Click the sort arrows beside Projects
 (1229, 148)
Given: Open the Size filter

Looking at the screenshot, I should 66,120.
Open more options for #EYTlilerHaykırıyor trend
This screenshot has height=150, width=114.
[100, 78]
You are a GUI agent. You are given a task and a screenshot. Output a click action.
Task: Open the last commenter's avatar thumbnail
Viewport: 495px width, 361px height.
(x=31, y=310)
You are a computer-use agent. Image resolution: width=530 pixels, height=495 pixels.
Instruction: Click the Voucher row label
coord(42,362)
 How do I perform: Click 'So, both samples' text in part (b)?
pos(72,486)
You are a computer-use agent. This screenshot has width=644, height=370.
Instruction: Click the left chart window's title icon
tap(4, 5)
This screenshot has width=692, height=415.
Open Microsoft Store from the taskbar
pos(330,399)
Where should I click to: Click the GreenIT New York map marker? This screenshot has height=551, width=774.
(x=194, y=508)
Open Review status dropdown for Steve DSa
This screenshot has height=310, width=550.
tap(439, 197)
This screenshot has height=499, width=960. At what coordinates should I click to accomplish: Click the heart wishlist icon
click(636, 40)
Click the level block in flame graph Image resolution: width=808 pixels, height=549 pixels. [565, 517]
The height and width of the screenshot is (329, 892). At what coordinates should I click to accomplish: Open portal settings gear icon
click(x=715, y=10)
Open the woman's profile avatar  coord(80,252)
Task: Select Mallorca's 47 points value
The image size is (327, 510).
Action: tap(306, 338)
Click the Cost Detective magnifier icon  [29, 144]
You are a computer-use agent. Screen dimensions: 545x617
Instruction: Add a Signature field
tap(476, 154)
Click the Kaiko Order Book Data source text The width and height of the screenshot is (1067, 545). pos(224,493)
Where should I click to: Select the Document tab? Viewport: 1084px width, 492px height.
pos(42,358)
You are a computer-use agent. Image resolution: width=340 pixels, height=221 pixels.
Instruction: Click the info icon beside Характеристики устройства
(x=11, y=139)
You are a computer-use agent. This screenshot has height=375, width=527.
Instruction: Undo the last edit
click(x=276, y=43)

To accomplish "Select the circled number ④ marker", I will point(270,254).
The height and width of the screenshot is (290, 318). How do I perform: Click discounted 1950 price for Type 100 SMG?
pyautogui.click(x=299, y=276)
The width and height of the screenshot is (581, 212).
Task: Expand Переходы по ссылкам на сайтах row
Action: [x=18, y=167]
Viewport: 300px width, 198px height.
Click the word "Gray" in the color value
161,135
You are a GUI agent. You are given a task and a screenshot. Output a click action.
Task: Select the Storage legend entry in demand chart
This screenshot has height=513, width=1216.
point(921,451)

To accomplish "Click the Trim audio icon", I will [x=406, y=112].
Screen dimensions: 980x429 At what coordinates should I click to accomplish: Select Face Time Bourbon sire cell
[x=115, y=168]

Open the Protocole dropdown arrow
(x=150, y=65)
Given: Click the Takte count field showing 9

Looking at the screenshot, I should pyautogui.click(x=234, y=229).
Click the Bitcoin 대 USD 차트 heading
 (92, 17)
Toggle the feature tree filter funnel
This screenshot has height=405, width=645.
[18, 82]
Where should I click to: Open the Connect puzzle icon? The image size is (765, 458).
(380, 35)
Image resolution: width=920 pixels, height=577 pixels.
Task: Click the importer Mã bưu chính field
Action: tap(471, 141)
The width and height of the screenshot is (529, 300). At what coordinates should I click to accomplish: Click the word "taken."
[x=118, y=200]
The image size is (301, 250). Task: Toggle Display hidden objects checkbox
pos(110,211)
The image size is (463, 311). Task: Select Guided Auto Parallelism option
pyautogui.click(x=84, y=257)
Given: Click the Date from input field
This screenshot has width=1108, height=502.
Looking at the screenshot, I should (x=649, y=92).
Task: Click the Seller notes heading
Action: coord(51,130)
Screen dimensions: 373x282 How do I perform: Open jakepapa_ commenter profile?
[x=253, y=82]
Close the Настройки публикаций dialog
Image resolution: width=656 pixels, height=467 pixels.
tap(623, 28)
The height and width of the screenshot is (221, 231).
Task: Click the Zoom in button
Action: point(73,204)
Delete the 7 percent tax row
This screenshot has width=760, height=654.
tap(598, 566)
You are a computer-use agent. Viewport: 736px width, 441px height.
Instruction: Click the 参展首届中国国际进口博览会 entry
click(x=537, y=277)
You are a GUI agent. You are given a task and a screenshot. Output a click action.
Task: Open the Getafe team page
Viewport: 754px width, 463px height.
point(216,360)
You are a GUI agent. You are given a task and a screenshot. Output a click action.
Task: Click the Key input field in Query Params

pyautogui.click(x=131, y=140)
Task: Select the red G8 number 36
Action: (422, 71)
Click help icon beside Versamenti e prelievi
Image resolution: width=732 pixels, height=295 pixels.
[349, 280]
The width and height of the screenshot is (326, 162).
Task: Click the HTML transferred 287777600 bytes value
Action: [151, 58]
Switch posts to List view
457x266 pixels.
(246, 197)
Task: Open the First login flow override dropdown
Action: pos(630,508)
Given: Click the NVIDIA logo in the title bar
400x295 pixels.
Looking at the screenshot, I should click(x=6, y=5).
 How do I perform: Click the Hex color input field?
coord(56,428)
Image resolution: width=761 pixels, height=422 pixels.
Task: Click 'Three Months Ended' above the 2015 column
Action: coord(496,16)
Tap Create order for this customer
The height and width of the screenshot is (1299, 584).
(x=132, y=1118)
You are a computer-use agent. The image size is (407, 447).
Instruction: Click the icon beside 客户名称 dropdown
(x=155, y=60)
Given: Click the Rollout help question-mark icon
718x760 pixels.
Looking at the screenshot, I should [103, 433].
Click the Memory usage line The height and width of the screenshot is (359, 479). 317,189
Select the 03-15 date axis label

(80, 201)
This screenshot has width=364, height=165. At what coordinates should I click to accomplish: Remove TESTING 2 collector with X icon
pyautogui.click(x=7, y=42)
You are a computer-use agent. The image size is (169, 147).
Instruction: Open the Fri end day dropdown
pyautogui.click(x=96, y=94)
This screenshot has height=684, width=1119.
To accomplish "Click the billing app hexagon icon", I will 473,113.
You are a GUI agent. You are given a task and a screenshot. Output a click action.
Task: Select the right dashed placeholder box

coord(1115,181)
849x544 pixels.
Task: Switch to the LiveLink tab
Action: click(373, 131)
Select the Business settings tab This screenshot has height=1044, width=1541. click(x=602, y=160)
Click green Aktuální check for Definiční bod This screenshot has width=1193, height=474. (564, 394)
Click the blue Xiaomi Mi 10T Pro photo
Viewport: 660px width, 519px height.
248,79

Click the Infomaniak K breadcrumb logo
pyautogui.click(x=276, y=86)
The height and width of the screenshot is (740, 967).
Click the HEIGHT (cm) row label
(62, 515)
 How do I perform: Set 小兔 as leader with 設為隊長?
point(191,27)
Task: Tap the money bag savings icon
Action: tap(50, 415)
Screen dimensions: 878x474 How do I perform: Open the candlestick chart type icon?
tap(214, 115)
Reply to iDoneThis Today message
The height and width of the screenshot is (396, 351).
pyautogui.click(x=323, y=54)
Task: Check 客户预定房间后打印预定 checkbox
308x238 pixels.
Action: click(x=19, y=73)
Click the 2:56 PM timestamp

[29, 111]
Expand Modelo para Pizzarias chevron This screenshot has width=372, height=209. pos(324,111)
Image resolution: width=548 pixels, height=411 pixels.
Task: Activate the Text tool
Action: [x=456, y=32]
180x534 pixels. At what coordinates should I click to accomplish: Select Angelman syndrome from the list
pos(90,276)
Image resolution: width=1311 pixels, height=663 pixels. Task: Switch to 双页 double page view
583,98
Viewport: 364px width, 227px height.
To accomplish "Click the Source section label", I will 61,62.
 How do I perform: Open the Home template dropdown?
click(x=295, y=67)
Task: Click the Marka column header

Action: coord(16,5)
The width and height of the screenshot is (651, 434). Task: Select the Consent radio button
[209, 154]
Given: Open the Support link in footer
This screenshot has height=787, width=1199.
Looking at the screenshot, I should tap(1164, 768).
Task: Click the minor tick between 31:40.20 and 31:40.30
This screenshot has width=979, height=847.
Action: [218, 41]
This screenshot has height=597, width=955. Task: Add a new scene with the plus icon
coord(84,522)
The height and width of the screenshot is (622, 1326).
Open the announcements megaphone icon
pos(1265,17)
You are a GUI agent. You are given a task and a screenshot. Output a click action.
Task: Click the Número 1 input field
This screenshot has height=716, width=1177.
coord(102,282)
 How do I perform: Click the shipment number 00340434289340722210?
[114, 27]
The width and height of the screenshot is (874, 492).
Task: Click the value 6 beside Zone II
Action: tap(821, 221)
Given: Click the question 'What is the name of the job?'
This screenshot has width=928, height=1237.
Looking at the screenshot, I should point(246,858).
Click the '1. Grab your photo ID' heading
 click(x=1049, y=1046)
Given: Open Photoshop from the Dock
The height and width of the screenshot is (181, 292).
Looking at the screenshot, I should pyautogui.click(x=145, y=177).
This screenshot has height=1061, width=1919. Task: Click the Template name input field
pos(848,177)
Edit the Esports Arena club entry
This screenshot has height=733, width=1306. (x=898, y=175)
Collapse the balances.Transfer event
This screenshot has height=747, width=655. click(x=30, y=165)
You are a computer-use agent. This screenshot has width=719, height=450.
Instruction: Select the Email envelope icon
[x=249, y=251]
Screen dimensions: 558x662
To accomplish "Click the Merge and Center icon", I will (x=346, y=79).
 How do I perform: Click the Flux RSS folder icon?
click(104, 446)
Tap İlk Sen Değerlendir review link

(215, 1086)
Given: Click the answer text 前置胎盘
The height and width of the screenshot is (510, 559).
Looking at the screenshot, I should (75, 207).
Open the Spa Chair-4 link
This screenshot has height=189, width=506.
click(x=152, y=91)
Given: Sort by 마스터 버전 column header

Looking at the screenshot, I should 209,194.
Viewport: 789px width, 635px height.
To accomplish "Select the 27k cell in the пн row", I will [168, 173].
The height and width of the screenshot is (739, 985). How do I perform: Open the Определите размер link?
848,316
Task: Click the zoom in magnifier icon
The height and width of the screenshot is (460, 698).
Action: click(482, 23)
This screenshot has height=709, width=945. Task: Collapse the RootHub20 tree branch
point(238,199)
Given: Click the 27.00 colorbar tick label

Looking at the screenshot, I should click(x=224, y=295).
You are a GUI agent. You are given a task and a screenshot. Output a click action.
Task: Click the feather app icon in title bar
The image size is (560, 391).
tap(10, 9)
========================================================================
About this task:
In the listing, find all lines with the string "question" and copy them.

Response to the task:
Given: Click the Rollout help question-mark icon
Given: Click the question 'What is the name of the job?'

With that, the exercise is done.